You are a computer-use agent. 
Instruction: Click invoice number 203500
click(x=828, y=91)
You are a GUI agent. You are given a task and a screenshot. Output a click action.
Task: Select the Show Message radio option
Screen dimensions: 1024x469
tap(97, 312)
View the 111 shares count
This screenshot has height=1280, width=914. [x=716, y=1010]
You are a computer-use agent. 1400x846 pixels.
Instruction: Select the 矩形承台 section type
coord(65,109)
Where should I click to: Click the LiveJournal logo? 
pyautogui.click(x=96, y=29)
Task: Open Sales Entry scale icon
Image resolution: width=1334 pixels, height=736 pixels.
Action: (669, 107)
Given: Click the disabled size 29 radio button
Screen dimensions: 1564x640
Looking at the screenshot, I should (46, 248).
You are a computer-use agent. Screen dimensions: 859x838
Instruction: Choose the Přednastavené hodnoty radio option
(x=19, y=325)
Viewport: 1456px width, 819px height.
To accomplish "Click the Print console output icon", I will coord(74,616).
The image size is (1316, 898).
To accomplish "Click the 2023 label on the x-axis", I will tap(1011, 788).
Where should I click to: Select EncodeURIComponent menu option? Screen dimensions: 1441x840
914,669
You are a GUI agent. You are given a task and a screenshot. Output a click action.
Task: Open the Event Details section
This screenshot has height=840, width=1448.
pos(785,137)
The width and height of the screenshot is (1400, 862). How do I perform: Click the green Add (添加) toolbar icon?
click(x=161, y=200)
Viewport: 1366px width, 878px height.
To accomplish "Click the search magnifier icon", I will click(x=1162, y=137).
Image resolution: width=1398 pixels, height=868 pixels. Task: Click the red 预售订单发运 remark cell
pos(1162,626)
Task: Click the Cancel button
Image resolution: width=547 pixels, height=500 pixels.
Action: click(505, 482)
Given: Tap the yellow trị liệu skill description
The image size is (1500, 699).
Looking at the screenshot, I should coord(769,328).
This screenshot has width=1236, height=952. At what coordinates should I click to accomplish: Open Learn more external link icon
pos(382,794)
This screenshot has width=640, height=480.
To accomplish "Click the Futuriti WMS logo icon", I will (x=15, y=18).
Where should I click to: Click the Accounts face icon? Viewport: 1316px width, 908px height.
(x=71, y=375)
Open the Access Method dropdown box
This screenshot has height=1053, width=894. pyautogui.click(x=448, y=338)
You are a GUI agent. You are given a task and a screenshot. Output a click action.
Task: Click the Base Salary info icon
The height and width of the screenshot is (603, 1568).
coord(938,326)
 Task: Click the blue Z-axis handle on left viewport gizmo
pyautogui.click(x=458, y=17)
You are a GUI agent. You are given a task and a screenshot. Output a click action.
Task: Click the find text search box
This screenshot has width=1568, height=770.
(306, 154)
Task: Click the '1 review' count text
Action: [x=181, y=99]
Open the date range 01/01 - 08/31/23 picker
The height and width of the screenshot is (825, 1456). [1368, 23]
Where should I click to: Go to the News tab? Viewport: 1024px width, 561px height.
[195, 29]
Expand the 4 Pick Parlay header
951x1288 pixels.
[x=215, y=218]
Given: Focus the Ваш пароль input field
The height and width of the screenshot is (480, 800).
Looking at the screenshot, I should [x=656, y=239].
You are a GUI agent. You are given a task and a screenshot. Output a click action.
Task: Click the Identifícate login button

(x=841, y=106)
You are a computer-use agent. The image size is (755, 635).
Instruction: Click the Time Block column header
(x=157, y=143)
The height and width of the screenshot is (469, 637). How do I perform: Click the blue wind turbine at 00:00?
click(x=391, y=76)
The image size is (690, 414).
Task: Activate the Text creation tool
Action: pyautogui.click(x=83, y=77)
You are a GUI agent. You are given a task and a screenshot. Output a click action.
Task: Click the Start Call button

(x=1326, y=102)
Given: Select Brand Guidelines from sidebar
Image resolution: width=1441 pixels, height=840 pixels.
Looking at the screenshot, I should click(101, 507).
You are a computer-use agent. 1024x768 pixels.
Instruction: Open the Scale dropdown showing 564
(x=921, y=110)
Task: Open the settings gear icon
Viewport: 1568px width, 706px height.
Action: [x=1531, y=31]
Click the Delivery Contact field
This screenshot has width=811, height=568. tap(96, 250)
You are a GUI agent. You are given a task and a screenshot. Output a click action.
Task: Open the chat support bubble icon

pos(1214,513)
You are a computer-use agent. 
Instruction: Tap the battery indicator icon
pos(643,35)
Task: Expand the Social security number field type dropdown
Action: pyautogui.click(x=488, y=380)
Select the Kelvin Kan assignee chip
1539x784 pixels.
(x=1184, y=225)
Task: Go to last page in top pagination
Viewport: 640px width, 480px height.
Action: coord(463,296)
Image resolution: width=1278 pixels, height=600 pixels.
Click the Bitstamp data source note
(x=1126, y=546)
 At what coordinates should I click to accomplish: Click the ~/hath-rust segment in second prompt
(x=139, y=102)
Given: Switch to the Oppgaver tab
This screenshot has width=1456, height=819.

^^^^^^^^^^^^^^^^

SET TASK
Copy all of the items above line for line, without changing anything.

WRITTEN RESPONSE
You are a computer-use agent. 
Instruction: Click invoice number 203500
click(x=828, y=91)
You are a GUI agent. You are given a task and a screenshot. Output a click action.
Task: Select the Show Message radio option
Screen dimensions: 1024x469
tap(97, 312)
View the 111 shares count
This screenshot has height=1280, width=914. [x=716, y=1010]
You are a computer-use agent. 1400x846 pixels.
Instruction: Select the 矩形承台 section type
coord(65,109)
Where should I click to: Click the LiveJournal logo? 
pyautogui.click(x=96, y=29)
Task: Open Sales Entry scale icon
Image resolution: width=1334 pixels, height=736 pixels.
Action: (669, 107)
Given: Click the disabled size 29 radio button
Screen dimensions: 1564x640
Looking at the screenshot, I should (46, 248).
You are a computer-use agent. Screen dimensions: 859x838
Instruction: Choose the Přednastavené hodnoty radio option
(x=19, y=325)
Viewport: 1456px width, 819px height.
To accomplish "Click the Print console output icon", I will coord(74,616).
The image size is (1316, 898).
To accomplish "Click the 2023 label on the x-axis", I will tap(1011, 788).
Where should I click to: Select EncodeURIComponent menu option? Screen dimensions: 1441x840
914,669
You are a GUI agent. You are given a task and a screenshot. Output a click action.
Task: Open the Event Details section
This screenshot has height=840, width=1448.
pos(785,137)
The width and height of the screenshot is (1400, 862). How do I perform: Click the green Add (添加) toolbar icon?
click(x=161, y=200)
Viewport: 1366px width, 878px height.
To accomplish "Click the search magnifier icon", I will click(x=1162, y=137).
Image resolution: width=1398 pixels, height=868 pixels. Task: Click the red 预售订单发运 remark cell
pos(1162,626)
Task: Click the Cancel button
Image resolution: width=547 pixels, height=500 pixels.
Action: click(505, 482)
Given: Tap the yellow trị liệu skill description
The image size is (1500, 699).
Looking at the screenshot, I should coord(769,328).
This screenshot has width=1236, height=952. At what coordinates should I click to accomplish: Open Learn more external link icon
pos(382,794)
This screenshot has width=640, height=480.
To accomplish "Click the Futuriti WMS logo icon", I will (x=15, y=18).
Where should I click to: Click the Accounts face icon? Viewport: 1316px width, 908px height.
(x=71, y=375)
Open the Access Method dropdown box
This screenshot has height=1053, width=894. pyautogui.click(x=448, y=338)
You are a GUI agent. You are given a task and a screenshot. Output a click action.
Task: Click the Base Salary info icon
The height and width of the screenshot is (603, 1568).
coord(938,326)
 Task: Click the blue Z-axis handle on left viewport gizmo
pyautogui.click(x=458, y=17)
You are a GUI agent. You are given a task and a screenshot. Output a click action.
Task: Click the find text search box
This screenshot has width=1568, height=770.
(306, 154)
Task: Click the '1 review' count text
Action: [x=181, y=99]
Open the date range 01/01 - 08/31/23 picker
The height and width of the screenshot is (825, 1456). [1368, 23]
Where should I click to: Go to the News tab? Viewport: 1024px width, 561px height.
[195, 29]
Expand the 4 Pick Parlay header
951x1288 pixels.
[x=215, y=218]
Given: Focus the Ваш пароль input field
The height and width of the screenshot is (480, 800).
Looking at the screenshot, I should [x=656, y=239].
You are a GUI agent. You are given a task and a screenshot. Output a click action.
Task: Click the Identifícate login button

(x=841, y=106)
You are a computer-use agent. The image size is (755, 635).
Instruction: Click the Time Block column header
(x=157, y=143)
The height and width of the screenshot is (469, 637). How do I perform: Click the blue wind turbine at 00:00?
click(x=391, y=76)
The image size is (690, 414).
Task: Activate the Text creation tool
Action: pyautogui.click(x=83, y=77)
You are a GUI agent. You are given a task and a screenshot. Output a click action.
Task: Click the Start Call button

(x=1326, y=102)
Given: Select Brand Guidelines from sidebar
Image resolution: width=1441 pixels, height=840 pixels.
Looking at the screenshot, I should click(101, 507).
You are a computer-use agent. 1024x768 pixels.
Instruction: Open the Scale dropdown showing 564
(x=921, y=110)
Task: Open the settings gear icon
Viewport: 1568px width, 706px height.
Action: [x=1531, y=31]
Click the Delivery Contact field
This screenshot has width=811, height=568. tap(96, 250)
You are a GUI agent. You are given a task and a screenshot. Output a click action.
Task: Open the chat support bubble icon

pos(1214,513)
You are a computer-use agent. 
Instruction: Tap the battery indicator icon
pos(643,35)
Task: Expand the Social security number field type dropdown
Action: pyautogui.click(x=488, y=380)
Select the Kelvin Kan assignee chip
1539x784 pixels.
(x=1184, y=225)
Task: Go to last page in top pagination
Viewport: 640px width, 480px height.
Action: coord(463,296)
Image resolution: width=1278 pixels, height=600 pixels.
Click the Bitstamp data source note
(x=1126, y=546)
 At what coordinates should I click to accomplish: Click the ~/hath-rust segment in second prompt
(x=139, y=102)
Given: Switch to the Oppgaver tab
This screenshot has width=1456, height=819.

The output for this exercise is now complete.